=== EXTRACT ===
_____
It follows that if we start at some place in the hierarchy and walk
upwards towards the root, we can find at most one instance of any given vob.
We specify the endpoints of a connection by specifying--
- a vob that contains both endpoints, and the connection itself;
- the indices of the endpoints, inside said vob.
We then have the slightly weird situation that the connection has a
pointer to a vob which contains the connection. Huh! But since the
connection doesn't *contain* that vob-- it just has a pointer to it-- we
don't run into problems.
When we want to render the connection, we go upwards in the tree until
we find the containing vob. From there, we can interpret the endpoint
indices, and see how they're interpolated.
For example, we could have an Overlay or Tray or Stack or Scene or
Sequence or List or whatever-it-is-called vob as the container. Let's
say that Sequence (or whatever) has this interface:
int add(Vob);
void close();
The vob would be mutable until closed; it could be placed into another
vob only after closing it. (If violated, an exception is thrown.) Being
able to build its contents up iteratively instead of passing them all to
the constructor is more convenient. -- add() returns the index the added
vob has been assigned inside the Sequence vob.
Then placing two ends and a connection could be something like this:
seq = Sequence()
a = seq.add(Translate(Circle(r=20), 70, 30)) + 1
b = seq.add(Translate(Circle(r=15), 50, 50)) + 1
seq.add(Connection(seq, a, b))
seq.close()
Note: a,b would be integers (paths inside the Sequence vob); add()
returns the indices of the Translate vobs, while add()+1 returns the
indices of the Translate vobs' contents, i.e., the circles.
Maybe we could get a little more object-oriented by writing,
seq.add(Connection(seq.getTransform(a), seq.getTransform(b)))
In this case, the reference to the Sequence vob would be encapsulated in
the Transform object. This seems like quite a natural way to do this,
actually.
The Sequence could still be used as a flyweight.
_____
(Records from a dataset)
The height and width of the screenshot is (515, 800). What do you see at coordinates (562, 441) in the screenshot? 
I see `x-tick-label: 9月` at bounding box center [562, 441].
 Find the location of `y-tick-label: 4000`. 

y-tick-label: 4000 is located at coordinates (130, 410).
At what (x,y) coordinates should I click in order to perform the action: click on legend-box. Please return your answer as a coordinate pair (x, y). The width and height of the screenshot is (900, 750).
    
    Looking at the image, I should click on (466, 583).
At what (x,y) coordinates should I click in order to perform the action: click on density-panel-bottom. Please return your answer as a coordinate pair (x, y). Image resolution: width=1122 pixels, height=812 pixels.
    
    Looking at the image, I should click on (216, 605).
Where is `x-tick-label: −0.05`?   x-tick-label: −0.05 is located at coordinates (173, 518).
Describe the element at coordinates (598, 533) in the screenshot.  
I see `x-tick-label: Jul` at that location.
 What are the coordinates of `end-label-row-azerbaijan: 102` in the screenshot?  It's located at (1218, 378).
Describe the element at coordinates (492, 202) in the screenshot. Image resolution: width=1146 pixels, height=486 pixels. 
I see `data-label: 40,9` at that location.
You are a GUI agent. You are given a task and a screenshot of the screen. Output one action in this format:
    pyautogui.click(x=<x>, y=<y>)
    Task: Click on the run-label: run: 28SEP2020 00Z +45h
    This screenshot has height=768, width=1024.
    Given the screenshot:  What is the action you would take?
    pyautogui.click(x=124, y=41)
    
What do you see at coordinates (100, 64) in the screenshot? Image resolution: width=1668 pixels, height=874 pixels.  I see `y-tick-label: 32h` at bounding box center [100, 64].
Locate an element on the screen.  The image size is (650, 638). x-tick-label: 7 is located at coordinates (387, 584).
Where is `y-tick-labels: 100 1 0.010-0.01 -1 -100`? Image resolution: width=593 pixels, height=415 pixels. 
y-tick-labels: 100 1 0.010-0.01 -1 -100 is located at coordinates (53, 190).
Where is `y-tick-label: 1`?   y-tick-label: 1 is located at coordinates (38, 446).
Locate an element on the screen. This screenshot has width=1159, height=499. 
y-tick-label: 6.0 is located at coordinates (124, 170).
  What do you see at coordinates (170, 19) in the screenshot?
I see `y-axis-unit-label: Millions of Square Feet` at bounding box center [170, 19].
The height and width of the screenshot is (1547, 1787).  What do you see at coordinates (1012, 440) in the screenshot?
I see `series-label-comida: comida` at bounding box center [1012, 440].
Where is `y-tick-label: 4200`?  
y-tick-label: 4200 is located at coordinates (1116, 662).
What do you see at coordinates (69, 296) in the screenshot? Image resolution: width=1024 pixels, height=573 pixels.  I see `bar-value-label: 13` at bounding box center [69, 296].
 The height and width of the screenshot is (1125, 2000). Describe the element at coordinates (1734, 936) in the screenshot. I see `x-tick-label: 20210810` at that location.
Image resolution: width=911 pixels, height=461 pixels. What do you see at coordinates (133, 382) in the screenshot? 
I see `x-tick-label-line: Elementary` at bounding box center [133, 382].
_____
=== TASK 1 ===
Please write out the part of the vob notes starting with "For example, we" and going on through "seq = Sequence()".
=== TASK 2 ===
Answer these from the vob notes:
(a) What two things are used to specify the endpoints of a connection?
(b) What happens if a Sequence vob is placed into another vob before it has been closed?
(c) What does add() return?
Rely only on the vob notes for your answers.

=== EXERCISE SOLUTION 1 ===
For example, we could have an Overlay or Tray or Stack or Scene or
Sequence or List or whatever-it-is-called vob as the container. Let's
say that Sequence (or whatever) has this interface:
int add(Vob);
void close();
The vob would be mutable until closed; it could be placed into another
vob only after closing it. (If violated, an exception is thrown.) Being
able to build its contents up iteratively instead of passing them all to
the constructor is more convenient. -- add() returns the index the added
vob has been assigned inside the Sequence vob.
Then placing two ends and a connection could be something like this:
seq = Sequence()

=== EXERCISE SOLUTION 2 ===
(a) A vob that contains both endpoints and the connection itself, and the indices of the endpoints inside that vob.
(b) An exception is thrown.
(c) The index the added vob has been assigned inside the Sequence vob.